EXTRACTED ENTRIES: Begin
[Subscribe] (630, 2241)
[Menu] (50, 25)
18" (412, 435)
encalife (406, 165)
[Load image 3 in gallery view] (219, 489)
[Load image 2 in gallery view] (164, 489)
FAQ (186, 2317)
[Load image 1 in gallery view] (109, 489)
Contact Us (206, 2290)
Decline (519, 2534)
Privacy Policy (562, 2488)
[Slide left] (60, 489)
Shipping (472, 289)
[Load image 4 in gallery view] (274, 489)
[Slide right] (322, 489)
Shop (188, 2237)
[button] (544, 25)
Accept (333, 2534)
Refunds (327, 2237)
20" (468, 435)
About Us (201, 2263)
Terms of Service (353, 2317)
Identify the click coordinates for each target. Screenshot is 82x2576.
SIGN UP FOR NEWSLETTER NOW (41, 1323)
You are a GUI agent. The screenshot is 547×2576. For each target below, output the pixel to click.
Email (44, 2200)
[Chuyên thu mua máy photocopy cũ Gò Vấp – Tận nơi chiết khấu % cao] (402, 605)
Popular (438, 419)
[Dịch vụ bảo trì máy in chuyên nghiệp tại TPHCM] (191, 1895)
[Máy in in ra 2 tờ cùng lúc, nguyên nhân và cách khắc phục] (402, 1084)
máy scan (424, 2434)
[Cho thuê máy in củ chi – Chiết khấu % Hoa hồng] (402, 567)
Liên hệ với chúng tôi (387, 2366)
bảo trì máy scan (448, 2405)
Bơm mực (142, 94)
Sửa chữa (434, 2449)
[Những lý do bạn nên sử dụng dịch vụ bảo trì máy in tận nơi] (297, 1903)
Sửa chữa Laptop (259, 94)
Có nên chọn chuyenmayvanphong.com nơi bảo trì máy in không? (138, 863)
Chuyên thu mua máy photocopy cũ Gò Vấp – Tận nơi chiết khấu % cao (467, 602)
EXTRACTED ENTRIES: End
Take the records above and return, word for word, only the lines that fall from the line with "[Load image 3 in gallery view] (219, 489)" to the line with "Liên hệ với chúng tôi (387, 2366)", both of them included.

● EXPECTED ANSWER
[Load image 3 in gallery view] (219, 489)
[Load image 2 in gallery view] (164, 489)
FAQ (186, 2317)
[Load image 1 in gallery view] (109, 489)
Contact Us (206, 2290)
Decline (519, 2534)
Privacy Policy (562, 2488)
[Slide left] (60, 489)
Shipping (472, 289)
[Load image 4 in gallery view] (274, 489)
[Slide right] (322, 489)
Shop (188, 2237)
[button] (544, 25)
Accept (333, 2534)
Refunds (327, 2237)
20" (468, 435)
About Us (201, 2263)
Terms of Service (353, 2317)
Identify the click coordinates for each target. Screenshot is 82x2576.
SIGN UP FOR NEWSLETTER NOW (41, 1323)
You are a GUI agent. The screenshot is 547×2576. For each target below, output the pixel to click.
Email (44, 2200)
[Chuyên thu mua máy photocopy cũ Gò Vấp – Tận nơi chiết khấu % cao] (402, 605)
Popular (438, 419)
[Dịch vụ bảo trì máy in chuyên nghiệp tại TPHCM] (191, 1895)
[Máy in in ra 2 tờ cùng lúc, nguyên nhân và cách khắc phục] (402, 1084)
máy scan (424, 2434)
[Cho thuê máy in củ chi – Chiết khấu % Hoa hồng] (402, 567)
Liên hệ với chúng tôi (387, 2366)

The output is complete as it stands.